Well, we'll find out soon enough.
Yeah.
Hey, whatever happens, good game, man.
Same.
- Cheers.
- Yeah, cheers.
God, I hope I win, though.
I really hope you lose.
I also hope Greg dies.
Ooh, were you thinking San Andreas Fault? I was actually thinking lightning bolt.
It's quick, it's painless.
Mm.
You know, I do like the guy.
Oh, yeah.
Me, too.
(both chuckle) (quiet chatter) Well, it's gonna take a long time to fix it.
Something about the trans carburetor I'm being lied to, and it's gonna be very expensive.
- (laughs) - And our date's already ruined because we're gonna miss our start time for our takeoff, so Uh, takeoff? It's a long story.
Never mind.
Just Hey, can I be honest with you? Yeah.
I've been dreading this whole thing.
Not being with you.
That part I love.
Just the date I had planned, it's so not me.
It's so very Bernie.
Weird guy.
- Who's - The bow tie.
- Oh, okay.
- Mm-hmm.
I got to tell you something.
When I ran into you, I was literally seconds away from texting you and canceling the date.
Not because I don't like spending time with you, but I just All these dates, it's just so exhausting, it's so much pressure.
Right.
So this date is off?

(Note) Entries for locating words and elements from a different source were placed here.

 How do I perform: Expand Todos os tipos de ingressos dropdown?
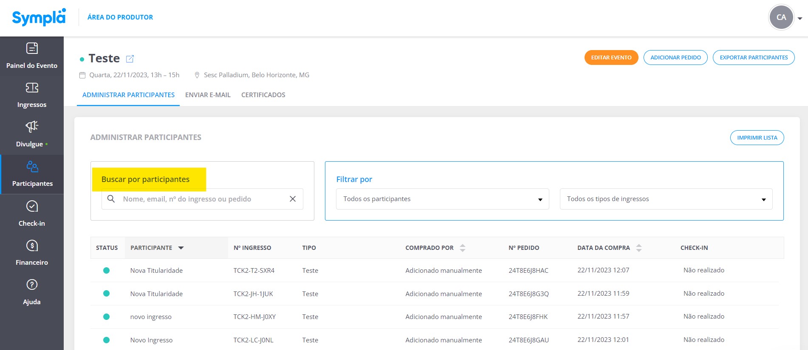(666, 199)
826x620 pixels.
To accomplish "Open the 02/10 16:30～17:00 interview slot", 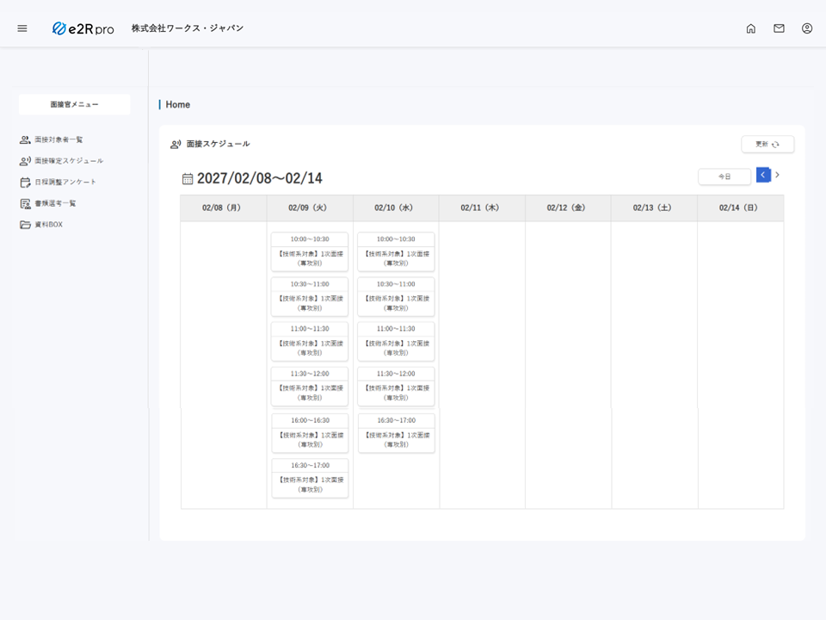I will [x=396, y=432].
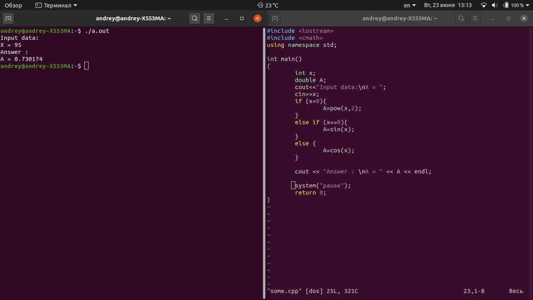The image size is (533, 300).
Task: Minimize the right terminal window
Action: (x=493, y=18)
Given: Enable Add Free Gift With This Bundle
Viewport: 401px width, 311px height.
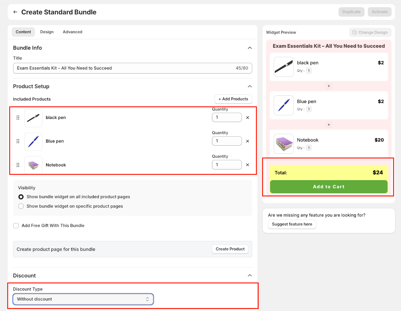Looking at the screenshot, I should [16, 226].
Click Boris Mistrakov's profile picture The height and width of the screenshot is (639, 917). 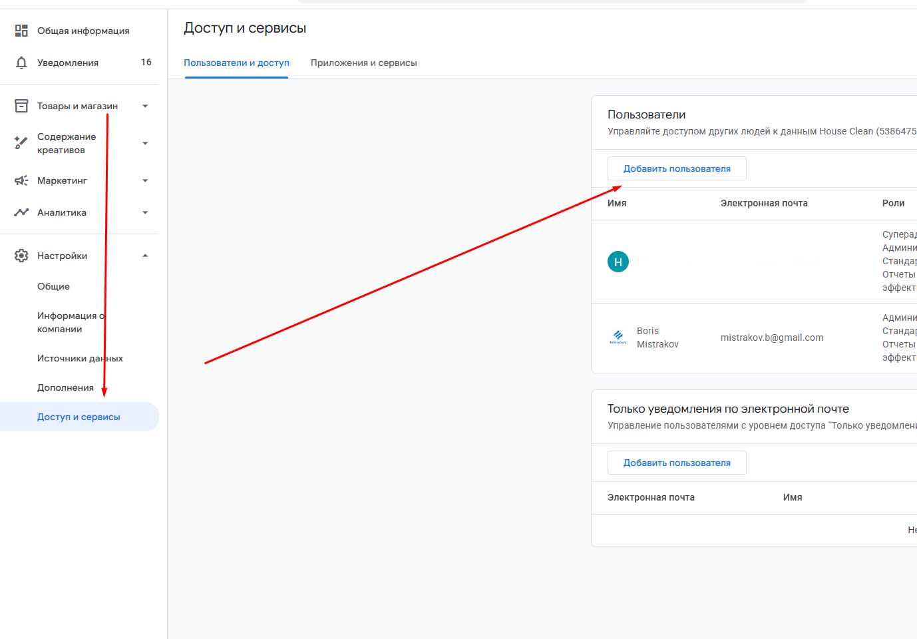(x=618, y=337)
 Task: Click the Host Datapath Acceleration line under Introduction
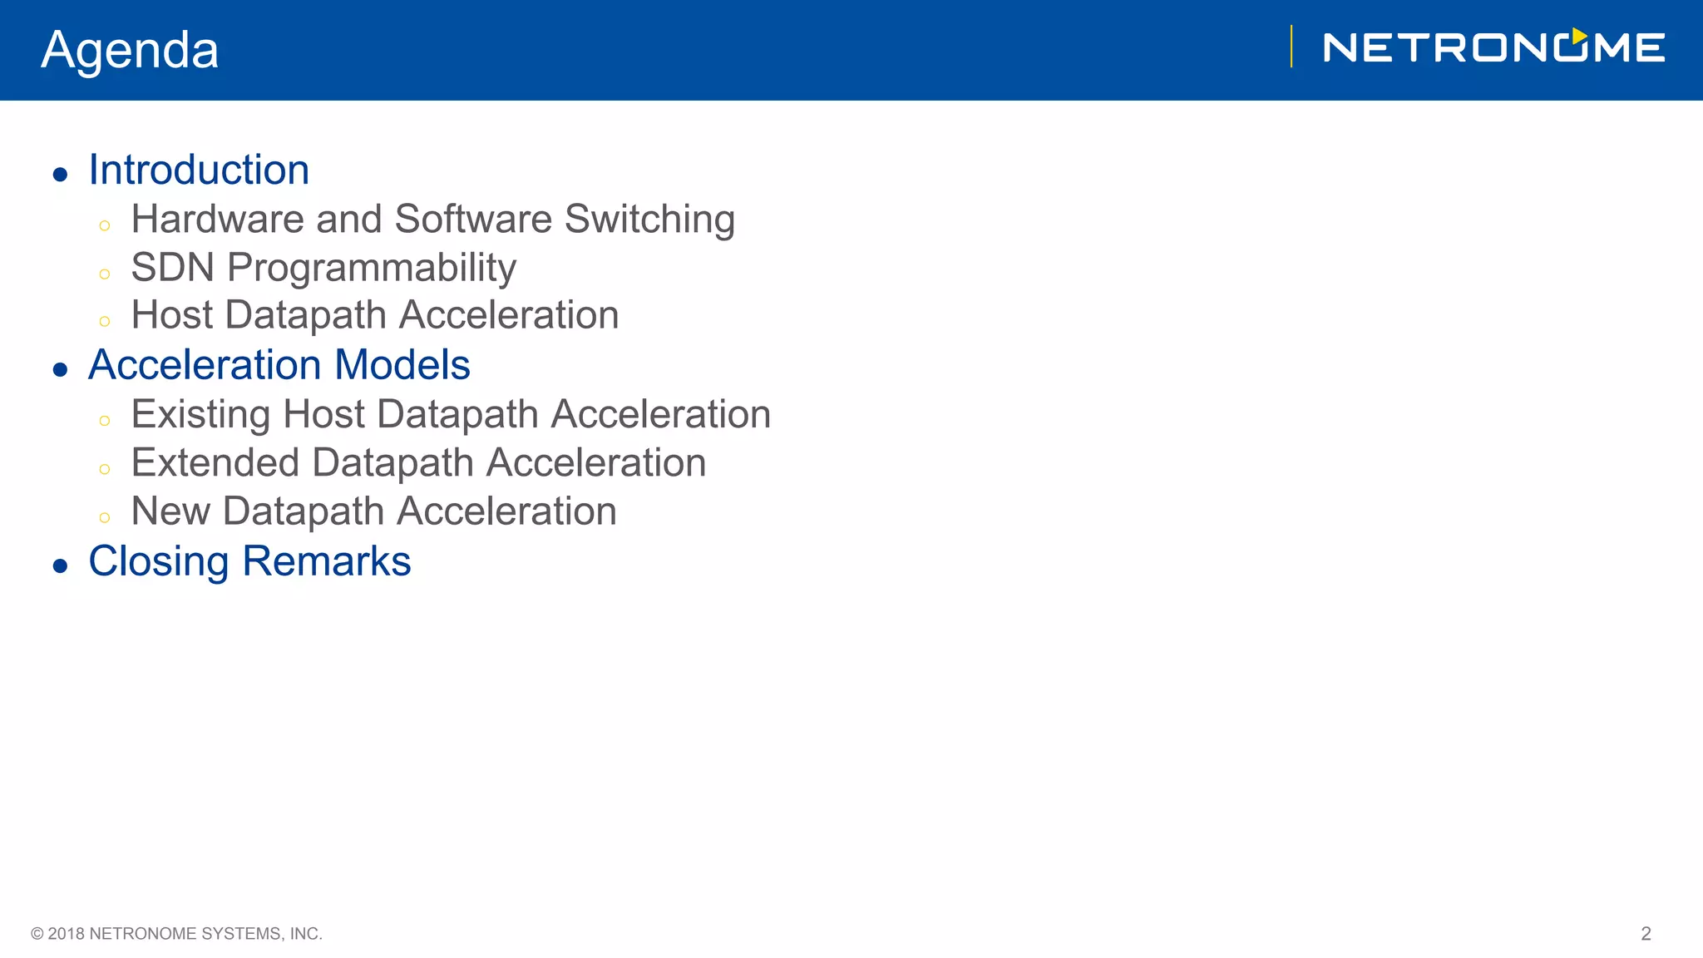point(375,315)
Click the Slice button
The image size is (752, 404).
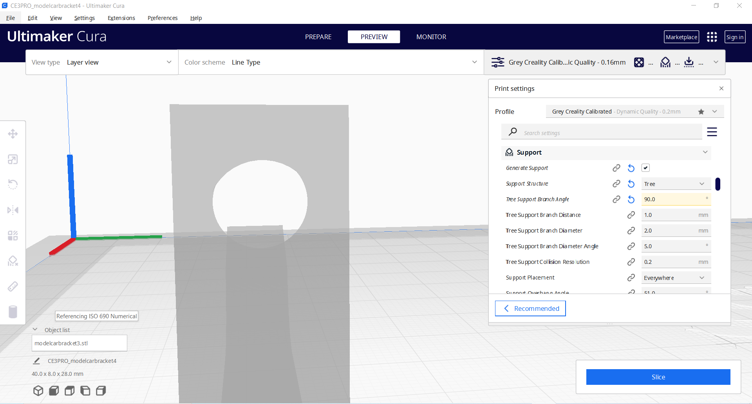[x=658, y=377]
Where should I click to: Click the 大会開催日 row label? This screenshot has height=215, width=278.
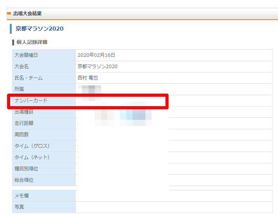26,55
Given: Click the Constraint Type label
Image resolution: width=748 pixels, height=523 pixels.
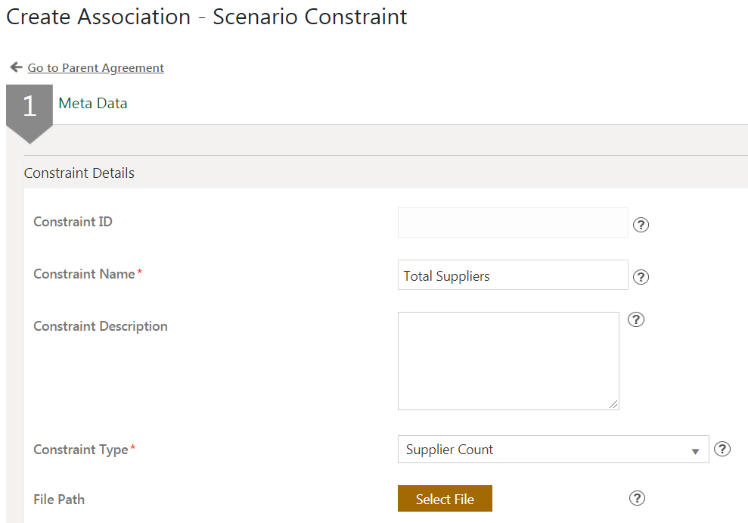Looking at the screenshot, I should (x=81, y=450).
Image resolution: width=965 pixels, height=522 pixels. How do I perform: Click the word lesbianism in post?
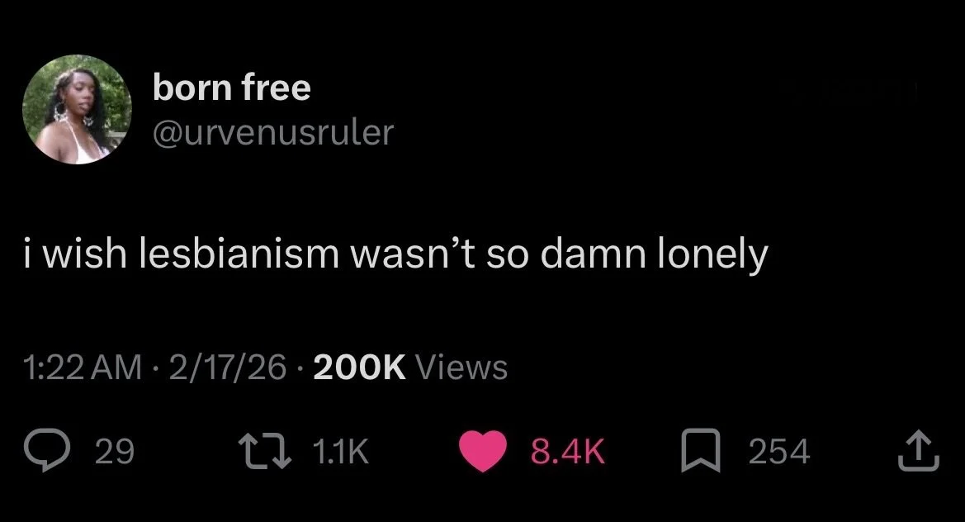(239, 254)
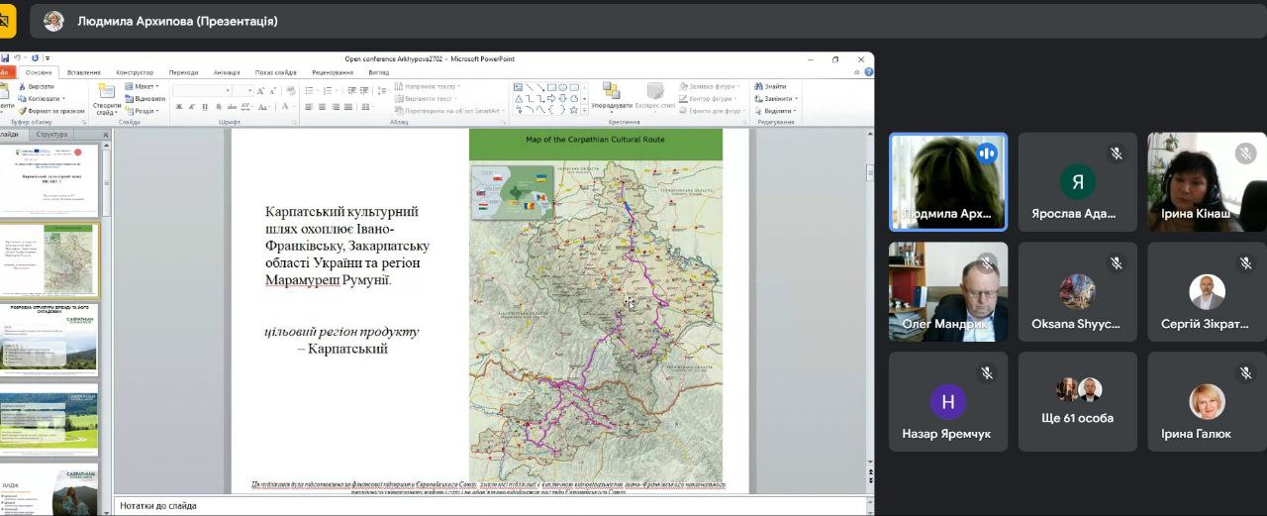Select the Arrange (Упорядкувати) icon

pos(611,91)
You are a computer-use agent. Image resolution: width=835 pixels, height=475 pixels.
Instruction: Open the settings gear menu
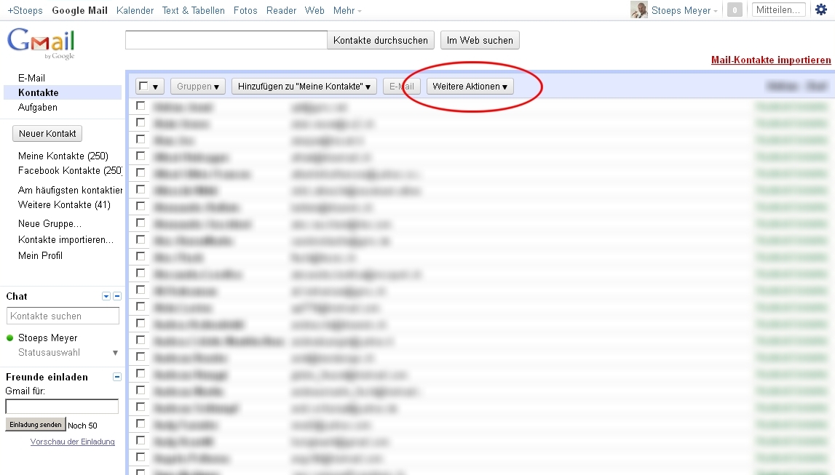[821, 10]
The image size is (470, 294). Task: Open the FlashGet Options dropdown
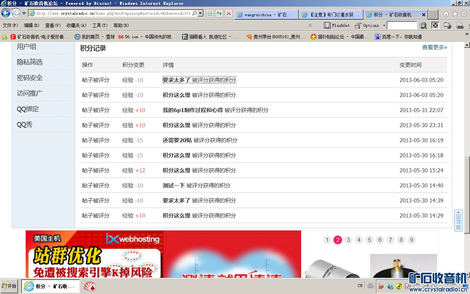click(384, 25)
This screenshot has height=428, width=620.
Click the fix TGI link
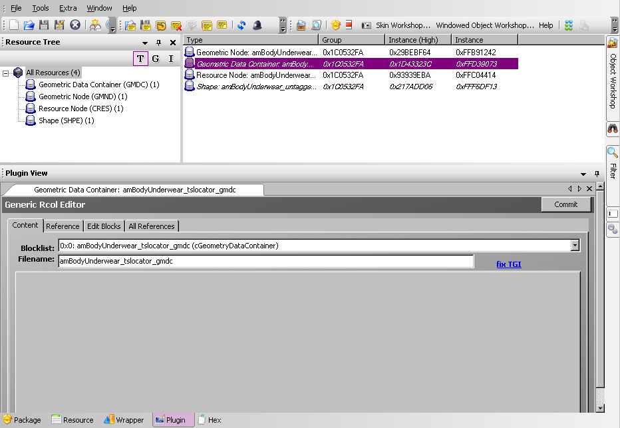coord(508,264)
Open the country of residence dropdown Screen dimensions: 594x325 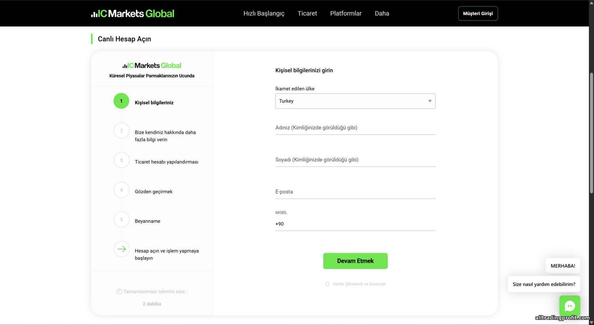[x=355, y=101]
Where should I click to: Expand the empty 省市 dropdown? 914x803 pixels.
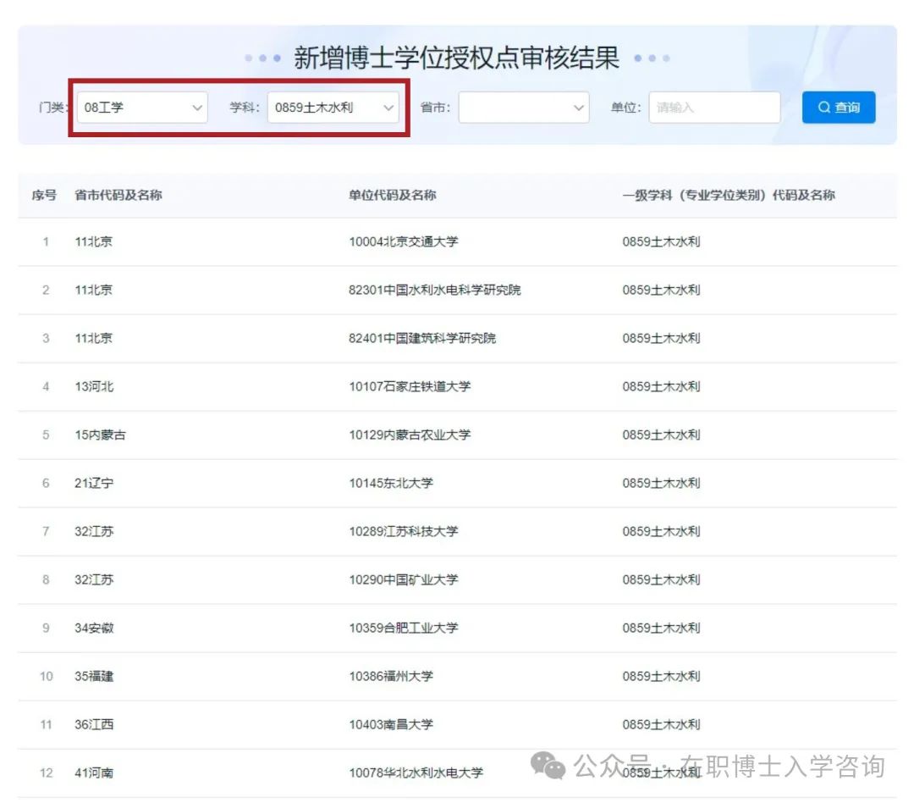coord(523,108)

Looks like it.
BOTH: Oh, thank God.
(both chuckle) Oh Well, if you're gonna be here for the next few hours, I'll just wait with you.
Really? You would do that? Yeah.
I got nothing to do.
I just found out my date canceled.
(chuckles) Hey, so, uh, did you eat yet? No, I was waiting for you to eat, but I would eat now.
Do you want to go somewhere? Uh, I more feel like ordering.
Ooh, I would do that.
Yeah? What do you want? What are you in the mood for? Um, Italian? I have that all the time at work.
- Right, of course.
Yeah.
- What about Thai? I had that for lunch, but any other place.
Really, you pick.
Okay, well, I picked last time.
Oh, you did, and we went to that Indian place, which I loved.
Mm-hmm.
Do you want to do that again? No, you know what I want? I want that new taco place.
- The one on East Cameron? I heard that's amazing.
- Yes.
- Right? It's - Okay.
Okay.
- So I-I want to see if they deliver.
- Yeah, sure.
I'll pull up the menu.
Let's see.
Okay, I'm gonna pull up the menu.
You have to decide what you want beforehand because, no, I cannot be on the phone and have you shouting your order in my ear.
It's not my fault that I realize what I want when I hear what you're getting.
I understand it's not your fault, but it's very irritating and very annoying, and we've had many discussions about it, so just make a Here you go, here's the menu.
Do I like chilaquiles? Yeah, of course you do, with the Verde.
Right, right, right, right, yes.
Okay, I want to get that.
Okay.
Hey.
You're the love of my life.
You know that, right? Well, I do now.